• **Requirement**
Every line of the entries below that carries the string "computer" should be copied.

• **Stored data**
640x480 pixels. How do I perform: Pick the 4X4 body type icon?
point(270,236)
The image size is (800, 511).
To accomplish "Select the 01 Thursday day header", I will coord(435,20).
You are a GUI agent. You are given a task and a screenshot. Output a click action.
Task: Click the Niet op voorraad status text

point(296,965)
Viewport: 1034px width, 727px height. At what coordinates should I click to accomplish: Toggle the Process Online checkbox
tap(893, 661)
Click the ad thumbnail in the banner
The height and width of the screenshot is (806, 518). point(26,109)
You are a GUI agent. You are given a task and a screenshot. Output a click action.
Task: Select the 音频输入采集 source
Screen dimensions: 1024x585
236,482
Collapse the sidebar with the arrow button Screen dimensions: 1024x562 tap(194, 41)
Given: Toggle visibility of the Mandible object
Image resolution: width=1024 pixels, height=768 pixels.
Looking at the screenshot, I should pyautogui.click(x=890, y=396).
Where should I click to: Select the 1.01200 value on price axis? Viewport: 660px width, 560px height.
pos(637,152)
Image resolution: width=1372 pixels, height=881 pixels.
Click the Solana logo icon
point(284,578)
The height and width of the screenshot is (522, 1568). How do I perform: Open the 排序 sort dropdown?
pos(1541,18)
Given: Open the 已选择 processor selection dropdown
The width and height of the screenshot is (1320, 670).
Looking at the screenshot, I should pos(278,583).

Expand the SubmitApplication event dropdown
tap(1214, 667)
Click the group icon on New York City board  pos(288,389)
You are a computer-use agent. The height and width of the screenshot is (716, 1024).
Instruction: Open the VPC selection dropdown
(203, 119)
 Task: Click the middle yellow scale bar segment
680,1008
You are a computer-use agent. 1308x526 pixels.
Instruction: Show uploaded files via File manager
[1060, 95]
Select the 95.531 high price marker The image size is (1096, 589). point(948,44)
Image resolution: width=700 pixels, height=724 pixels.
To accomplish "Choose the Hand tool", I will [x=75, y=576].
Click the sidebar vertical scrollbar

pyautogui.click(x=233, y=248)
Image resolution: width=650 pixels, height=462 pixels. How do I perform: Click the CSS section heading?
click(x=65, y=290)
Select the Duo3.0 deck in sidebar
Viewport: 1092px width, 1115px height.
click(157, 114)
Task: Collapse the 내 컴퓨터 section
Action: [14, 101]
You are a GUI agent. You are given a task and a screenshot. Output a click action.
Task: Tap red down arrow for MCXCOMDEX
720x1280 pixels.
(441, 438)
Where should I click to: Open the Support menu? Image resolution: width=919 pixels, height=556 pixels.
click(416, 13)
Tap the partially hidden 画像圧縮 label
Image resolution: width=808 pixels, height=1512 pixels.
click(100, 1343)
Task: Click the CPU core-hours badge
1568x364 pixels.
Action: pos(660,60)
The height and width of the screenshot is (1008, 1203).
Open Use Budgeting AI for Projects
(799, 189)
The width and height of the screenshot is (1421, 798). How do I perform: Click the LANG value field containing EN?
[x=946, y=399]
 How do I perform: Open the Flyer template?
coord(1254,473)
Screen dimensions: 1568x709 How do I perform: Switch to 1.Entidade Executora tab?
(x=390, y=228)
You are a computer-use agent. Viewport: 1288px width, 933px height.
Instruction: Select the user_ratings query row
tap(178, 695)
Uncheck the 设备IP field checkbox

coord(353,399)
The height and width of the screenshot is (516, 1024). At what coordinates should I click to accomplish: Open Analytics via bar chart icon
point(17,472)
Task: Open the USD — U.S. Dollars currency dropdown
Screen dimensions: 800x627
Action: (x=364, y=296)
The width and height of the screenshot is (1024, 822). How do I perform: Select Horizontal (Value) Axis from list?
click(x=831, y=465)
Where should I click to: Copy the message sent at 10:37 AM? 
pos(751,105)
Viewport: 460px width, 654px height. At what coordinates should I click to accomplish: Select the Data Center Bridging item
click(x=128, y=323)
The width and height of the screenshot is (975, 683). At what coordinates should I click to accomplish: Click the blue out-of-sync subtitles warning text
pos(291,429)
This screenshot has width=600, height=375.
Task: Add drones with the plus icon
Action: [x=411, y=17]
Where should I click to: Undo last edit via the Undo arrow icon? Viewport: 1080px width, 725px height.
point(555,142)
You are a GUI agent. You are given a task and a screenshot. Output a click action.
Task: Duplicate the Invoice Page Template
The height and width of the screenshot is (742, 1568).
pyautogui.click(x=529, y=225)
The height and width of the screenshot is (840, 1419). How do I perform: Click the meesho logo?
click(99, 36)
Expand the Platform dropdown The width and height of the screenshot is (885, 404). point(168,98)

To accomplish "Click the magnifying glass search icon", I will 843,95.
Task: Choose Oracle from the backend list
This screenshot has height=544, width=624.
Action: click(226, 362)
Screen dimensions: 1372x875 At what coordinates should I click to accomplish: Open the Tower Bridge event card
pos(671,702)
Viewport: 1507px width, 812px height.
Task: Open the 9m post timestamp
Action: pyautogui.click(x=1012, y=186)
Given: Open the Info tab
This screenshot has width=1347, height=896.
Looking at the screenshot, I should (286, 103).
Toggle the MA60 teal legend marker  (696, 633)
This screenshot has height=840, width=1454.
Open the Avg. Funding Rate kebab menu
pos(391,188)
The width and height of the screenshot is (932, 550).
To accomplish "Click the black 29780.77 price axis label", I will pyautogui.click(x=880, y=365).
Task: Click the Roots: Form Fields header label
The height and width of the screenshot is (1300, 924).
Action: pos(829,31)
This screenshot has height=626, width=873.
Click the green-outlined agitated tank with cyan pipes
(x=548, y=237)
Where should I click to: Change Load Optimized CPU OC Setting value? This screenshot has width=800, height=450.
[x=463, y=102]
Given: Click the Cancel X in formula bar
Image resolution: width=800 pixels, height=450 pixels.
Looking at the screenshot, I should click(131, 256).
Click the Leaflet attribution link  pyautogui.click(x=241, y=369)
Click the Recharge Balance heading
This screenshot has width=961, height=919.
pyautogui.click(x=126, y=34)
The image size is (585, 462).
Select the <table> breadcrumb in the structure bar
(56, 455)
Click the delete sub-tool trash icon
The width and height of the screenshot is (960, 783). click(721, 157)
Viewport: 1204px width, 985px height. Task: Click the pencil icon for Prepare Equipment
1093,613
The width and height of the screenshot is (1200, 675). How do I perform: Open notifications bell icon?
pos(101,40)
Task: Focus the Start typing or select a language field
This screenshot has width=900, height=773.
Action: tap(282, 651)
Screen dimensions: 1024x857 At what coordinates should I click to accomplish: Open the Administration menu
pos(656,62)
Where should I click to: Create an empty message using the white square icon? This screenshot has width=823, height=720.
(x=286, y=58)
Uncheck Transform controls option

• **Output of the task**
You are a computer-use agent. The height and width of the screenshot is (716, 1024).
You are a computer-use agent. 1308x526 pixels.
You are a computer-use agent. Viewport: 1288px width, 933px height.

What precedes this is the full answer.